The invention of alphabetic writing systems has deeply influenced western reflection on language and language processing [1]. Just as letters make up written words, spoken words are assumed to consist of sequences of speech sounds (phones), the universal building blocks of language [2]. However, acoustic realizations of phones and words are known to be extremely variable within and across speakers. Nevertheless, it is generally accepted that the understanding of spoken words hinges on the identification of phones. In linguistics, psycholinguistics, and cognitive science, it is widely assumed that the only way in which the extreme variability in the speech signal can be dealt with is by funneling speech comprehension through abstract phone representations or feature bundles derived thereof [3, 4].

The validity of phones as central units of linguistic theory has not gone unchallenged [5]. It is well-known that phone recognition depends on surrounding phones.

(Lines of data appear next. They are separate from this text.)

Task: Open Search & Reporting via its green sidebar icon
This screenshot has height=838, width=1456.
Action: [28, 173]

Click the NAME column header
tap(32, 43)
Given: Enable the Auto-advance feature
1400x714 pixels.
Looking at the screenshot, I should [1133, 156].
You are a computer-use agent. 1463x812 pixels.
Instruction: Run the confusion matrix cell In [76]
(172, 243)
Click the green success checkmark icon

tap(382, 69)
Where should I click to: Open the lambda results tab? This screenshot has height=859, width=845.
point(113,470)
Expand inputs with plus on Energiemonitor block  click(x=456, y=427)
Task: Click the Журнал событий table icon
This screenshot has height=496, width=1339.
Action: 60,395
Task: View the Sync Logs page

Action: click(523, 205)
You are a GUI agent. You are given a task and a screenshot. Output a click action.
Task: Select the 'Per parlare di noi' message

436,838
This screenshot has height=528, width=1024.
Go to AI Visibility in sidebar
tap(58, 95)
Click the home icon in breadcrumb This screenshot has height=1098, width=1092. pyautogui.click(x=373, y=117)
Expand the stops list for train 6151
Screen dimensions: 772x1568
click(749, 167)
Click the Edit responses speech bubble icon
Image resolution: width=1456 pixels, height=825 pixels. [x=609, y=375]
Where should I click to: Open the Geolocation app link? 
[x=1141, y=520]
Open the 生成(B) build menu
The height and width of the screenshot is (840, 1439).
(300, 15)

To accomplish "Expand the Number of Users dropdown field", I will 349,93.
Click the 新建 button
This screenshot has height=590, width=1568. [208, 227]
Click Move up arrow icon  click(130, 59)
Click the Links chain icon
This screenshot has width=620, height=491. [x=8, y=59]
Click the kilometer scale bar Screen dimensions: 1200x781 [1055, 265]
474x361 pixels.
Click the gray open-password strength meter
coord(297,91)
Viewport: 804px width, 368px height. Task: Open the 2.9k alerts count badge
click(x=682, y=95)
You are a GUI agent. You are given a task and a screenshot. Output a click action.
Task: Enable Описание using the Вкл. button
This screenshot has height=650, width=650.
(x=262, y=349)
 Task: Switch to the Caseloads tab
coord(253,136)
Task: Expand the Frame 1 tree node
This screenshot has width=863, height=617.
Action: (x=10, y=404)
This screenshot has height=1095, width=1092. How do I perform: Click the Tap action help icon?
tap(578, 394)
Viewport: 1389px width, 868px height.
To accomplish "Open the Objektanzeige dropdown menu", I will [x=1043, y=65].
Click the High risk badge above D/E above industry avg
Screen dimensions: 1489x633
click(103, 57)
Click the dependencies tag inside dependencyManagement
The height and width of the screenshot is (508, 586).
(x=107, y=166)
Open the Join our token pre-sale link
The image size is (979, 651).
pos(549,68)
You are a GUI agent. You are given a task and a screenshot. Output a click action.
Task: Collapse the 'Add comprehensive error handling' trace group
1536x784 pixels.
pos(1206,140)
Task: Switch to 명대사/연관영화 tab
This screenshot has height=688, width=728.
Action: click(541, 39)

For instance, the difference between p and k is carried primarily by formant transitions in surrounding vowels [6] and the difference between postvocalic p and b is often indicated by the duration of the vowel [7]. Although recent years have seen the development of automatic speech recognition systems that eschew phones and phone inventories, such as the Deep Speech system [8], models of auditory comprehension in cognitive science and psycholinguistics build on phones as central theoretical units [912].

An unsolved problem for theories building on the phone as foundational unit for auditory comprehension is that in conversational speech, words tend to be uttered with substantially shortened forms. In English, hilarious can reduce to hleres [13], in Dutch, natuurlijk reduces to tuuk [14], and in German, würden is shortened to wün [15]. A survey of English spontaneous conversations [13] indicates that some 5% of words are spoken with one syllable missing, and that a little over 20% of words have at least one phone missing. It has been argued that reductions arise from stronger anticipatory coarticulation due to higher linguistic experience with these words [16, 17]. Importantly, when speakers do understand reduced forms such as hleres, the sound image that reaches awareness is not the reduced form, but the canonical citation form (hilarious) [18]. Thus, there is a large discrepancy between the signal that drives recognition and the word form available to conscious reflection [5]. Importantly, adding reduced forms to the lexicon tends not to lead to enhanced performance, as the number of improvements is typically offset by a similar number of deteriorations [13, 19].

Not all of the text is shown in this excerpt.